Un projet fédéral plus bancal que jamais

Un, l’austérité que l’on impose de Lisbonne à Londres et de Paris à Varsovie, finira par affaiblir les pays les plus prospères du vieux continent et donc finalement à alourdir encore davantage la charge de la dette comme certains économistes - Paul Krugman, Patrick Artus, Jean-Luc Gréau - le soutiennent. La santé économique de l’Allemagne ne repose pas sur ses exportations asiatiques – le déficit commercial de Berlin envers Pékin est du même ordre que celui de Paris - mais européennes. Du coup, la cure d’austérité infligée aux pays de l’Union pèse déjà sur la croissance allemande, l’hypothèse d’une récession outre-Rhin et dans toute l'Europe devenant même assez probable.

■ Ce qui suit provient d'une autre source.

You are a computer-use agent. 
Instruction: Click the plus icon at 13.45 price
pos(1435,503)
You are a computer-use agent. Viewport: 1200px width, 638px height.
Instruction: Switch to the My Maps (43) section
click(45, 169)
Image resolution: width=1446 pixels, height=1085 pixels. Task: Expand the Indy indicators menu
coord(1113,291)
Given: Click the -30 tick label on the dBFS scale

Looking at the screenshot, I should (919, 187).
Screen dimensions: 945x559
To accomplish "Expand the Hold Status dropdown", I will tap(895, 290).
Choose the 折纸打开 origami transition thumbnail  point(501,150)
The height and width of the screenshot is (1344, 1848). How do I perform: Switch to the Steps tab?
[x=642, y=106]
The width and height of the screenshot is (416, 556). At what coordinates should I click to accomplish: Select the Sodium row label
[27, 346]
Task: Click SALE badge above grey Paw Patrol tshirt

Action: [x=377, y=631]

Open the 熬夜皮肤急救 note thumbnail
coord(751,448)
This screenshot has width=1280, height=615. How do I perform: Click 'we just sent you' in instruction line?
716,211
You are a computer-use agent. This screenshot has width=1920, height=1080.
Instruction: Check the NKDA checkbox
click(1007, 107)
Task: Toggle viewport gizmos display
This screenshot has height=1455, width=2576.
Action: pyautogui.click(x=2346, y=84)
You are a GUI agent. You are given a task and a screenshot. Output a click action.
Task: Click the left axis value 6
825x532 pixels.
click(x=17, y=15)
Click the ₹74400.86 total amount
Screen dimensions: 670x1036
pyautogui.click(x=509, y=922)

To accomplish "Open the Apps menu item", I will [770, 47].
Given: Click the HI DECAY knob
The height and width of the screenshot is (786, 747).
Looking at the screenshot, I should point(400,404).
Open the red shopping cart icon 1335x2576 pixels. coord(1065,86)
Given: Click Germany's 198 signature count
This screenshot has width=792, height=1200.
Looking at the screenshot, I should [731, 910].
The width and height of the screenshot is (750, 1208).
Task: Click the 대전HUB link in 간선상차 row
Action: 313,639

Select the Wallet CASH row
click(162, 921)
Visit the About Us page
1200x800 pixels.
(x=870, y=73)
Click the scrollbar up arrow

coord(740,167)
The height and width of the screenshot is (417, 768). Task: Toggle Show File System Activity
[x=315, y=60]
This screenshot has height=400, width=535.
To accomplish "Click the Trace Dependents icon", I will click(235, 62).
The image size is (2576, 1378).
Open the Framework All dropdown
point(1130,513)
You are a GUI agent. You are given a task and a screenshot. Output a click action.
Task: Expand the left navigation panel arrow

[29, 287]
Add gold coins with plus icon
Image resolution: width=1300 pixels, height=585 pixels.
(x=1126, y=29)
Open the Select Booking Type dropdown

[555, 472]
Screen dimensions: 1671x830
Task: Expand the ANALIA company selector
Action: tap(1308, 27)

Deux, pour fédéraliser les politiques économiques, il faut une volonté commune dont on ne perçoit ni les prémices ni les fondements constitutionnels. Contrairement à ce qu'avait annoncé Arnaud Leparmentier dans Le Monde,  les dirigeants allemands sont loin de s'être convertis à l'idée fédérale européenne. Leurs réactions tiennent plutôt à des réflexes de bons pères de famille soucieux de contrôler ce que l'on fait de leur argent. Il ne faut pas confondre la police budgétaire avec l'idéal fédéraliste. Dans ses récentes discussions avec Nicolas Sarkozy, Angela Merkel a mis en avant les contraintes de la Cour de Karlshrue qui contrôle la constitutionnalité des actions gouvernementales. A raison : après le sommet, la Cour constitutionnelle vient de suspendre les prérogatives du sous-comité qui était censé se prononcer dans l'urgence sur les engagements de l'état allemand dans le Fonds européen de stabilité financière (FESF).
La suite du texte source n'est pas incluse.